The ergonomist can then use the following tools to measure the usability of a product (or system, or service):

effectiveness measures (objective), i.e., relating to the accuracy and completeness with which specific users reach the set objectives;

efficiency measures (objective), concerning the number of resources committed in relation to the accuracy and completeness with which the specific users reach the set objectives;

satisfaction measures (subjective), which are identified in the assessment of the comfort and acceptability of use by the user.

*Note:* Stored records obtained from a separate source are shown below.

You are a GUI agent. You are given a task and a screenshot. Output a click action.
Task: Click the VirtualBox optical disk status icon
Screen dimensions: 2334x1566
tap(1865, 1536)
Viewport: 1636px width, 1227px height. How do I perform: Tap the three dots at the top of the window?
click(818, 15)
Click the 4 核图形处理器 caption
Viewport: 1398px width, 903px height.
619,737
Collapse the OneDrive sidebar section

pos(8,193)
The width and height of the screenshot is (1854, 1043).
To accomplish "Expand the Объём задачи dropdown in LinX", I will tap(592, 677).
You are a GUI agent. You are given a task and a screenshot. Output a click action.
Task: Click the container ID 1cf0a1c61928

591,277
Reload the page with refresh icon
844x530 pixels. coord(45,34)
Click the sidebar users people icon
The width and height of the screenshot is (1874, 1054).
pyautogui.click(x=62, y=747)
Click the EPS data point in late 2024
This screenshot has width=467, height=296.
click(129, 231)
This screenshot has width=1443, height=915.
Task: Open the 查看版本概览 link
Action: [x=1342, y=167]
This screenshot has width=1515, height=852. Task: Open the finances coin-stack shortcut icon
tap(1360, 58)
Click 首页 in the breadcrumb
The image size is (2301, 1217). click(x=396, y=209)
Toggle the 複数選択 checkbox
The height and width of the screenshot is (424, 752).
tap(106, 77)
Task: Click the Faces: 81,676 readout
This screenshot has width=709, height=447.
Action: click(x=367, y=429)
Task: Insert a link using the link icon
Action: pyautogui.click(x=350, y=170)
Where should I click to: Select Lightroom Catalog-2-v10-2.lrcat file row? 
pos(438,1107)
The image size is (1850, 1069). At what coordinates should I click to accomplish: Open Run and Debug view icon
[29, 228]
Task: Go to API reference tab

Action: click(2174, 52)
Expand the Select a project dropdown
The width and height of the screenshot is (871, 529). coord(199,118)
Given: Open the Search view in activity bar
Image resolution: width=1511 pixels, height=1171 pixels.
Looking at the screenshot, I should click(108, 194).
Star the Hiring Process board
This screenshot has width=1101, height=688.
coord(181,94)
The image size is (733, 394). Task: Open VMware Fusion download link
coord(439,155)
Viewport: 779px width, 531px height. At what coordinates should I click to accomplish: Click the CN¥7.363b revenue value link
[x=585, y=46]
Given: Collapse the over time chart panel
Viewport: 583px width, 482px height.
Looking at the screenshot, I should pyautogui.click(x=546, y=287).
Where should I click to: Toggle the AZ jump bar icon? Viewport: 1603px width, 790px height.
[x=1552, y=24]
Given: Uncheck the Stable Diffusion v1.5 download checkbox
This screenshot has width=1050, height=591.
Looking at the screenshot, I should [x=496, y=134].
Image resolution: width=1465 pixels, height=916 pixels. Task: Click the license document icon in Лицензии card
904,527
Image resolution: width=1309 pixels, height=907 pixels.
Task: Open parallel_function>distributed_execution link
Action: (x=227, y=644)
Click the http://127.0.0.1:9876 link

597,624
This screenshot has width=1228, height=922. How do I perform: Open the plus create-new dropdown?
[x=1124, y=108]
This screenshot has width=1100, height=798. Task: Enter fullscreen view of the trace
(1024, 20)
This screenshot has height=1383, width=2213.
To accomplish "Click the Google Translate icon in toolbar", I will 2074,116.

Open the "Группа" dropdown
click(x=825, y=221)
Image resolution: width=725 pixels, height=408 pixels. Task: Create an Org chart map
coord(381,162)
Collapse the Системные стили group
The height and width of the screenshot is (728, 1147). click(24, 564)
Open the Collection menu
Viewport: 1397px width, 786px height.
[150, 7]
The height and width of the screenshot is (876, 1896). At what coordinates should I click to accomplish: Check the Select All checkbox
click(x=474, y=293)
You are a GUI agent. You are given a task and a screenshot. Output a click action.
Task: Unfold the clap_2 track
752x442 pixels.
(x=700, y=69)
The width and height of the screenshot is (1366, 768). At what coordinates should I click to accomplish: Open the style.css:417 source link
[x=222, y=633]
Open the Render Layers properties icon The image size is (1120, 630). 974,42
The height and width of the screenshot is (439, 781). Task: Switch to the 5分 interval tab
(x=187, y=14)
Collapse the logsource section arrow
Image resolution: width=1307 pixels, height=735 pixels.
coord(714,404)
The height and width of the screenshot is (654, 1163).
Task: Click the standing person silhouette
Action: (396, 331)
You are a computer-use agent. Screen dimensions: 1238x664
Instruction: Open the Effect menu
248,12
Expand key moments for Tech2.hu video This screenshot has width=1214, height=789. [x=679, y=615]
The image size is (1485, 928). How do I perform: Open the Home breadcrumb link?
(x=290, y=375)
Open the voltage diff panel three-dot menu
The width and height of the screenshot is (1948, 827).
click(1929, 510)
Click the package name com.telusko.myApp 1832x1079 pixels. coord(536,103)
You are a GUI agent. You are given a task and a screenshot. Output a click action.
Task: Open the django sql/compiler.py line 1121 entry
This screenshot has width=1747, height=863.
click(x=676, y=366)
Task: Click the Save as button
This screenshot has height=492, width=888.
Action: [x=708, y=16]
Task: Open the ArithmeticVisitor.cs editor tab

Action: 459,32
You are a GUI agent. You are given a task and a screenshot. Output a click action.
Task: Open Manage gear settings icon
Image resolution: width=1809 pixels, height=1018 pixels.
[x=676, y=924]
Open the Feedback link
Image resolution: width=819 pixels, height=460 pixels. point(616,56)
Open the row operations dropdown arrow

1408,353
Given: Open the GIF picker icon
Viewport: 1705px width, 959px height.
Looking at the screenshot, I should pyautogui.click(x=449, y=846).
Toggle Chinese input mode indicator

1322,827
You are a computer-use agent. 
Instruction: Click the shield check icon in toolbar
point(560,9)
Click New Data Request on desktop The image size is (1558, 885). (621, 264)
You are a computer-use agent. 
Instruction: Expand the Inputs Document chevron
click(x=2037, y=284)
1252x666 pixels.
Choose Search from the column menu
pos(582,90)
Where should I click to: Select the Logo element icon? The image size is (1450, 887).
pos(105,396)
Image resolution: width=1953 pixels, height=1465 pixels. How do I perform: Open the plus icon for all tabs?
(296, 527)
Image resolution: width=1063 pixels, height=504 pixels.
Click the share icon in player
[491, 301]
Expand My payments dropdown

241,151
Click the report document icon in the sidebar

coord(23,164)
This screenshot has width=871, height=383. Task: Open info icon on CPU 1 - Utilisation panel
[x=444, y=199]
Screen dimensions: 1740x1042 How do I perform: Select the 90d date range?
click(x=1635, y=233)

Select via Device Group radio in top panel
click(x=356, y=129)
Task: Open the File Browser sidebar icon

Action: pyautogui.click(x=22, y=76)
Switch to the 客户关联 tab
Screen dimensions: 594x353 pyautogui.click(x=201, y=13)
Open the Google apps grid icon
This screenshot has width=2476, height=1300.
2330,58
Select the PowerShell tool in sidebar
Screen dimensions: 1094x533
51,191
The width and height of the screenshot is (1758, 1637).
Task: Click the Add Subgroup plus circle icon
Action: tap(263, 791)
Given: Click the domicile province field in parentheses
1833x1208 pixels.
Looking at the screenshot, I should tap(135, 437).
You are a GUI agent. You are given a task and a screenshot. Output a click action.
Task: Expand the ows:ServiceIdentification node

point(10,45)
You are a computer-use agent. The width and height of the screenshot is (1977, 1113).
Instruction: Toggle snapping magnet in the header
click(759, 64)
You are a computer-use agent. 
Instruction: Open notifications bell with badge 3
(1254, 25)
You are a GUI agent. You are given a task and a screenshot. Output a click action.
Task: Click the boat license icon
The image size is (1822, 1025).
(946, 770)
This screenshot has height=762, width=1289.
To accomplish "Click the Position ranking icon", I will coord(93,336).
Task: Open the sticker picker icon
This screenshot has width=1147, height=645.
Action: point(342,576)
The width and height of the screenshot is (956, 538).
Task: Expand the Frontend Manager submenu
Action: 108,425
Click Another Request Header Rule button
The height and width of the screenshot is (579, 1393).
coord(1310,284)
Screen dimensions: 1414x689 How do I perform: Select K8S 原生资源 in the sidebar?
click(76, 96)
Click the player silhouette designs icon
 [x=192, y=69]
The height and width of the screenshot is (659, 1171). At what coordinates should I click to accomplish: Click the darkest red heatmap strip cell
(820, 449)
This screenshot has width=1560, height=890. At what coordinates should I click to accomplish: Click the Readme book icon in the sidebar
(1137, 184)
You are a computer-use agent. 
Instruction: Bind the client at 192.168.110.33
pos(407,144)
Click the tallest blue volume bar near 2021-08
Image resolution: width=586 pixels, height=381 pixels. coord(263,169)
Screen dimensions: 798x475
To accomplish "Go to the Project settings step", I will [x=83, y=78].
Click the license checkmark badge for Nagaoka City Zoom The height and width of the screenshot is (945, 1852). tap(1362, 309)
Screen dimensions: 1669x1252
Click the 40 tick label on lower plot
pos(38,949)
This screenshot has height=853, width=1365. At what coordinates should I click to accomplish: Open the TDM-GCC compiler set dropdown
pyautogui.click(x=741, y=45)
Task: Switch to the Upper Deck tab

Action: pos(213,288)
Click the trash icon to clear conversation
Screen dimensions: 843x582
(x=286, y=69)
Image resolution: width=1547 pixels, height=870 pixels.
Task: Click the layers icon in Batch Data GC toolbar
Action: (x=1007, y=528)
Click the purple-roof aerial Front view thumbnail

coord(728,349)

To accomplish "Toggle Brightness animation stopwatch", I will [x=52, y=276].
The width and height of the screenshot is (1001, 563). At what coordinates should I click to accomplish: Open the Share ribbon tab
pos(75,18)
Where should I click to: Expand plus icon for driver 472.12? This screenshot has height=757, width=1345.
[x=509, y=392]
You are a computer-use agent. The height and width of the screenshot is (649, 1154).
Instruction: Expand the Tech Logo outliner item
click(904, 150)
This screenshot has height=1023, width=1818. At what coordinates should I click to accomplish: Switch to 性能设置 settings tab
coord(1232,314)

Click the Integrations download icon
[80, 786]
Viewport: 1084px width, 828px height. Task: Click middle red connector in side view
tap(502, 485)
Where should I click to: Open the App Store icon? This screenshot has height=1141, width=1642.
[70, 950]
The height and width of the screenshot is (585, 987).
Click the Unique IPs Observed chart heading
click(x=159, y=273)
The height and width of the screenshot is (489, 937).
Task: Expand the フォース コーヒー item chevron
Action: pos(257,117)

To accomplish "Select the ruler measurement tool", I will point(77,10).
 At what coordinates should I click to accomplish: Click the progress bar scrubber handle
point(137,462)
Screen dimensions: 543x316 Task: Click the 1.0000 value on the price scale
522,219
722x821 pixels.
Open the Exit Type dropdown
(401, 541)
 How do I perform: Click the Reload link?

ERGONOMICS FOR A CIRCULAR ECONOMY

Another important aspect of Ergonomics is its close relationship with Design for Sustainability, which is expressed through the evaluation of the product life cycle. Unlike the "linear" model, in which a product is placed on the market and then eliminated at "end of life", in the circular model, on the other hand, starting from the design phase of the product, its restoration, or that of the materials of which is established, for the purpose of its re-placing on the market. In other words, the product life cycle in the circular model is traceable to the life cycle of nature and, also in this case, the end for one product represents the beginning of a new cycle for another. The ergonomic design is therefore carried out in a sustainable and circular key of the product, considering its durability, the modular and decomposable parts, the biodegradability, replacing virgin raw materials with recyclable raw materials and biomaterials, up to the management of production waste and subsequently to analysis of return flows of returns and products at the end of their life, up to providing solutions for their final management.

 

CONCLUSIONS:

In this brief description of Ergonomics Applied to Industrial Design, we wanted to give some indications on this design method, its peculiarities and the need for its use, also to comply with the dictates of the ISO standards. We have seen that this discipline is very complex, because it involves a systemic intervention of a holistic type in compliance with the principles of interdisciplinarity, participation and globality. Finally, to illustrate its advantages, let us consider two cases according to whether or not the principles of this discipline are used. Without the ergonomic design, the company produces a product or service and launches it on the market. There is a risk of non-acquisition by the user, as well as that of recall for manufacturing defects, safety and design quality. The ergonomic design, on the other hand, provides the right tools for testing objections and marketing issues in advance. The final result will be a document with specific prescriptions and guidelines for the designer, who at this point will have real indications on his work, with very few possibilities of making mistakes and all with a real economic saving of time and costs by the production company.